Thursday 19 September 2019

Shalat Jumat di Gereja


oleh Tom Finaldin


Bandung, Putera Sang Surya
Kok orang-orang terus-terusan ribut soal film “The Santri”?

            Coba kita sederhanakan pikiran kita. Di Indonesia itu ada lembaga sensor film. Sepanjang tidak dilarang oleh lembaga itu dalam arti diperbolehkan untuk tayang, berarti “boleh ditonton”. Tinggal kitanya saja mau nonton apa tidak. Terserah kita. Sederhana pisan.

            Salah satu persoalannya adalah banyak orang yang menilai sesuatu tidak secara utuh. Baru lihat “trailer” saja seperti orang yang sudah memahami seluruh isi ceriteranya. Ini kebiasaan. Dari dulu, apalagi masa-masa Pilpres RI, April 2019, informasi yang isinya sepotong-sepotong saja sudah langsung dipercaya, lalu disebarkan seperti kebenaran mutlak. Padahal, kalaupun mau memberikan kritik dan komentar, seharusnya pahami dulu secara utuh, kemudian komparasikan dengan standar-standar yang jelas sehingga kritik dan komentarnya bermutu. Orang Islam apalagi harus lebih teliti. Untuk meyakini sebuah kisah sebagai hadits saja, harus diperiksa matan dan perawinya. Kalau tidak jelas, itu dusta atau dongeng yang hanya digunakan untuk kepentingan orang-orang tertentu.
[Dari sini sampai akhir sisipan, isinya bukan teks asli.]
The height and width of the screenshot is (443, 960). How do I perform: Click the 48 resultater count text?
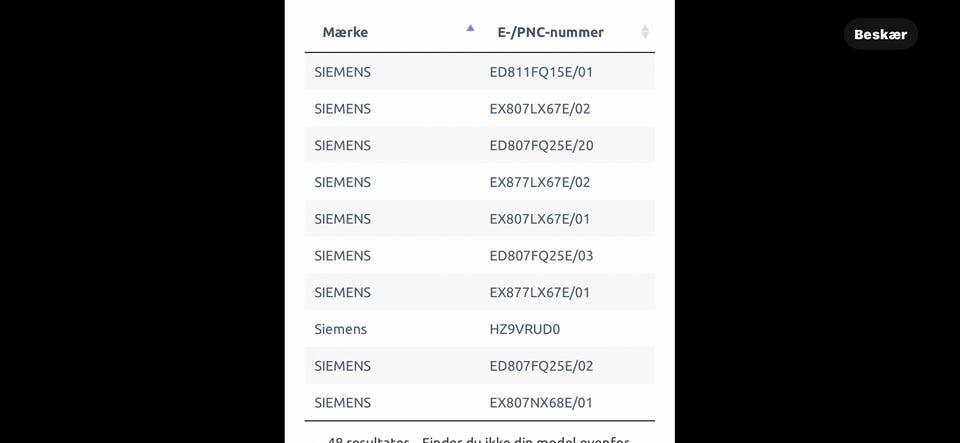[x=368, y=439]
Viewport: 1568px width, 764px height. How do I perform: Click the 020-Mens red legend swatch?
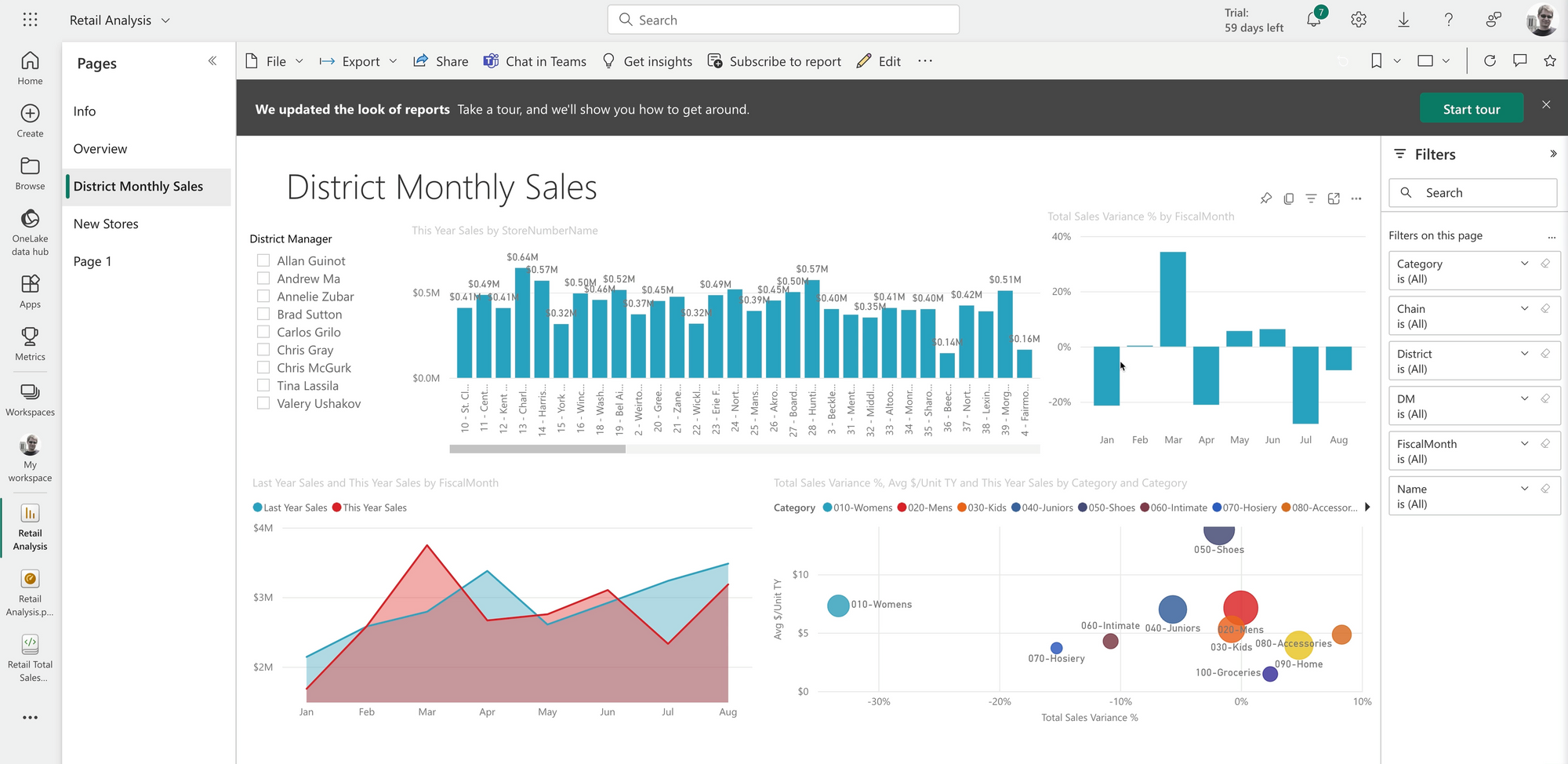point(902,508)
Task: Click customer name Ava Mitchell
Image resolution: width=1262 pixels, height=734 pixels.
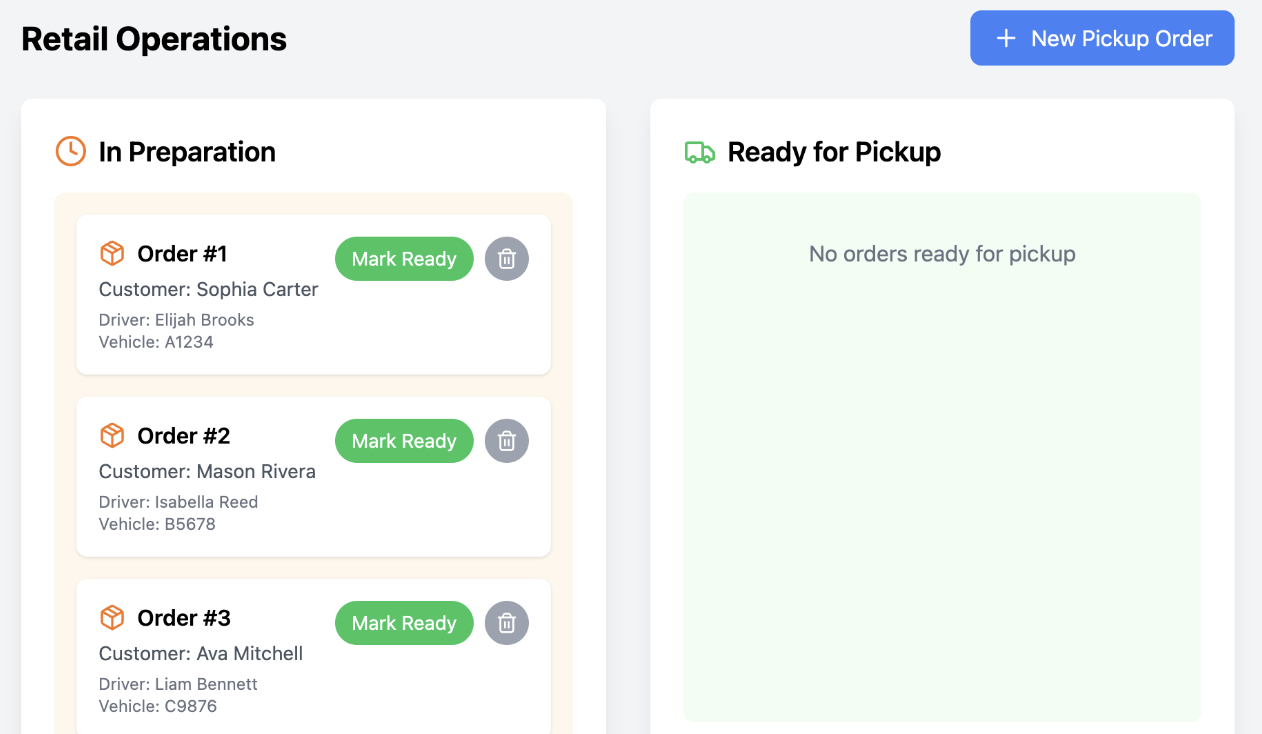Action: pos(250,653)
            Di dalam trailer “The Santri” itu ada adegan memberikan tumpeng di dalam gereja dan itu diributkan. Bahkan, dinilai terlalu jauh seperti dituduhkan mengajarkan kekafiran, pemurtadan, dan berasal dari gerakan zionis. Wah, jauh banget itu tuduhan.

            Apa salahnya memberikan tumpeng di dalam gereja?

            Apa salahnya jika orang-orang nonmuslim ketika bulan Ramadhan banyak yang berdiri di pinggir jalan, di depan gereja, dan di gerbang masjid membagikan secara gratis tajil untuk kaum muslimin yang melaksanakan ibadat shaum?

            Pembagian tajil itu terjadi di kota-kota besar, seperti, Jakarta dan Bandung.

            So what?

            Bukankah itu sikap yang baik menjaga hubungan baik sesama manusia dan sesama warga bangsa?

            Dulu, kenalan saya kuliah di Honolulu, Hawai, Amerika Serikat. Setiap Jumat selalu menggunakan gereja untuk melaksanakan ibadat shalat jumat. Orang-orang Islam di sana dari berbagai negara iuran untuk menyewa gereja agar bisa melaksanakan shalat jumat. Hal itu dilakukan karena saat itu di Honolulu belum ada masjid.

            Ketika hal ini saya diskusikan di Bandung dengan teman-teman, ributnya bukan main, saling salahkan karena menurut mereka memang melanggar beberapa syarat sahnya ibadat shalat Jumat. Pro-kontra pun terjadi. Meskipun demikian, baik yang pro maupun yang kontra sama-sama  mendapatkan ilmu dari perdebatan itu.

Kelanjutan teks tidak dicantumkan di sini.